It was Saturday 7th March. I lay in bed, the sun shining warmly in on me and I thought about how I’d prepare for the very strange events that were coming to us. I knew that if I actually had the same conversation going on in my head with someone around me, they’d likely think I was a bit mad or certainly premature anyways.
My gut feeling has always been something I’ve tried to respect. Having ignored it many times in my 20’s, I always felt the bold repercussions of the ego and mind taking the higher ground. So I learned, at the very least – to listen to it. And it was gently encouraging me to think bigger than the information that was being delivered to us in news bulletins and tweets. Something alarmed me to be somewhat more open minded to the potential disruption to normal life. It was telling me not to be arrogant or ignorant.
While I continue to write and record music, I also teach a class of Senior Infant children. Last week, I went to school each day, feeling different, like something was about to change. I didn’t present those feelings to the children or to colleagues as I knew things would unfold in their own time. And here we are. A week later, in a very different world. As I handed out all their little workbooks, I wanted to hug each one of them. Their little innocent faces filled with inquisition as I told them that the boss of our country had decided to give us a ‘break’ from school to help us clean away some germs that were causing some older people to get sick. There was a mixture of excitement and disappointment from them as I swallowed hard on the huge big lump in my throat.
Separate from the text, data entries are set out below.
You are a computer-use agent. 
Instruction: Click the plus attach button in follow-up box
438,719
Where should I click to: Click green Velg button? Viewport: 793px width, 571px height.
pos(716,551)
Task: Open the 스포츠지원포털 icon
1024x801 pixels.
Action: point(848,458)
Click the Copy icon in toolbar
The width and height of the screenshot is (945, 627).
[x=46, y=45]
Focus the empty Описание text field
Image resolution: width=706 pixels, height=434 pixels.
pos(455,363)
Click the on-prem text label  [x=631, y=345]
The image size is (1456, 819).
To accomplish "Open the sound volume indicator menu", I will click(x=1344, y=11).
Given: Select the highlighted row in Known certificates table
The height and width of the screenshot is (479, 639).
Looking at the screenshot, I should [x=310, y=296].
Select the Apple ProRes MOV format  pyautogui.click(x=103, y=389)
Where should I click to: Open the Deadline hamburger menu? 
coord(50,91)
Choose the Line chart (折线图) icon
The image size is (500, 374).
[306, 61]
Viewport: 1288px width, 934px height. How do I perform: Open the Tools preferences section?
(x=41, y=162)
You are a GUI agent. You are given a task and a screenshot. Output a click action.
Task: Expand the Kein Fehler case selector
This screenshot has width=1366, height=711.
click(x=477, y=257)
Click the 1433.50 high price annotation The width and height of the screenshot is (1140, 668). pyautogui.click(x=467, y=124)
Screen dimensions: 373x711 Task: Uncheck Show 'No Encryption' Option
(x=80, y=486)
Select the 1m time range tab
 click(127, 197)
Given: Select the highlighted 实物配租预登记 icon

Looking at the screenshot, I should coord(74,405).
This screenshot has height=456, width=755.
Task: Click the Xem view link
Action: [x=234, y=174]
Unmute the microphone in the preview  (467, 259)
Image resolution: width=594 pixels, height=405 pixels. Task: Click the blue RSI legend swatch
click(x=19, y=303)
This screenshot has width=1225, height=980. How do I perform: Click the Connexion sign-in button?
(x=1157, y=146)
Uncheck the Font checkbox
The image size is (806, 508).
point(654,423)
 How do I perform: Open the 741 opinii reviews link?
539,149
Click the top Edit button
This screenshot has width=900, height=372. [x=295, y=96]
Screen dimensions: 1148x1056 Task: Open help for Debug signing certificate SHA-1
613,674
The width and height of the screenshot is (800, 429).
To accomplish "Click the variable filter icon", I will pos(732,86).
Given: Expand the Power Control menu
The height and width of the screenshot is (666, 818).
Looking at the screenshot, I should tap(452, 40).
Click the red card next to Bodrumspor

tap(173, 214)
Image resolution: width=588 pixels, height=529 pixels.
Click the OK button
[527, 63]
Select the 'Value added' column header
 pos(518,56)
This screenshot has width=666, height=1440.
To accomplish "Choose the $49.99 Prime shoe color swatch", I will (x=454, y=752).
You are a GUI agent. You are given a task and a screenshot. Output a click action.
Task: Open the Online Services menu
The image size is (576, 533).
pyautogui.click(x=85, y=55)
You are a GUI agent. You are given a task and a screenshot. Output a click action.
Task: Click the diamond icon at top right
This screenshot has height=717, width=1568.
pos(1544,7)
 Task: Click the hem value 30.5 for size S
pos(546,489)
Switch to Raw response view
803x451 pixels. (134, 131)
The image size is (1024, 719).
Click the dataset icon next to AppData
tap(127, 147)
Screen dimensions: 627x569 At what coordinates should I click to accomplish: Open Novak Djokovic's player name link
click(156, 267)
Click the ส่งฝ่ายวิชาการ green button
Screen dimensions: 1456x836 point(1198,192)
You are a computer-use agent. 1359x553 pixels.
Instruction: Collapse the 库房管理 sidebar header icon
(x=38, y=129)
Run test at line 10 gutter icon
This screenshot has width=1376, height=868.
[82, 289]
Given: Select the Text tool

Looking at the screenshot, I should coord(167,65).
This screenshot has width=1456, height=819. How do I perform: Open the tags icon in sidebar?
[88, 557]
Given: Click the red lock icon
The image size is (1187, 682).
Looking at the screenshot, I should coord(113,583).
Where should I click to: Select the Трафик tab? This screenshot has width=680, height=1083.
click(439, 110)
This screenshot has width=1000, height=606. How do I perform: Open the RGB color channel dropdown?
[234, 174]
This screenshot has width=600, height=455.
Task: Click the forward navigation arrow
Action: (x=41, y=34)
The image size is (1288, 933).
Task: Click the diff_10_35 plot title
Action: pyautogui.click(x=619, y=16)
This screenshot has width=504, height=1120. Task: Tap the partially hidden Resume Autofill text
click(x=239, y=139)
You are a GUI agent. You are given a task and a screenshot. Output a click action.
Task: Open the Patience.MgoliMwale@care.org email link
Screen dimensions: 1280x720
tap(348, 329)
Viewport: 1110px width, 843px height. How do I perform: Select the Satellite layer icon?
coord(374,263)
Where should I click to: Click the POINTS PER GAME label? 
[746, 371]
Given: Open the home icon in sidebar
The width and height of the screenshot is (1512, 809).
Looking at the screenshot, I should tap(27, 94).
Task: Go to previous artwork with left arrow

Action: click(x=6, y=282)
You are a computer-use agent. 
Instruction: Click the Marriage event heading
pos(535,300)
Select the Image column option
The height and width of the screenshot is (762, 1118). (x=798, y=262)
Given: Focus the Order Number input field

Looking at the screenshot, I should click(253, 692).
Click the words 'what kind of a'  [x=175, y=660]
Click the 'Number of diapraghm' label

The uncertainty of what’s happening in the world right now inevitably unnerves me. As I took the children out to meet their parents on Thursday afternoon, I wondered if we would all return without having been dramatically affected by this in one way or another. I felt myself welling up not knowing when we’d just be our ‘normal’ selves again, moving from Maths to Gaeilge and so on. I have already slowed down to a pace I’m not used to and my priority is those I love and care for. I want them to be ok whenever this passes. Their importance in my life has become so much more important. All of a sudden, our basic instinct is to protect and come together yet it’s; shutdowns, lockdowns, cancellations, isolation, separation, division – a bleak outlook.
But it has made me think and it’s forced me to focus on ‘here and now’. A place I don’t often get to stay for any length of time due to the ‘busy-ness’ of normal life. Yes, it’s weird and scary, the thoughts of being in limited space with just a handful of people for an indefinite period of time but is it at all possible that it will enlighten and lighten us too?
The world has been incredibly vulnerable for a very long time. Pushing it and life to its limits by jam-packing it with stuff, with noise, with all the unnecessary stuff. And here it is, spreading bacteria like wildfire and chasing us all into panic and uncertainty. Now, everything is down to us, not them, not he or she but a worldwide collective us! We have to slow this down, we have to protect our vulnerable and we pray that when the worst has passed, we will step away, minimally unscathed. And we have to do it together through the most distant of ways.
We understand entirely that it is an unprecedented and uncertain time. Looking at our diaries, we don’t know how long we will be ‘home’ for. Will the ‘normal’ we knew, still be the ‘normal’ we continue on with? There are lots of questions and very little answers because no one knows. So, perhaps the best thing we can do is accept that we now have time, lots of it. Let’s lighten the load of unnecessary stuff. Stay ‘home’ and take proper care of everything that has ever really, truly mattered.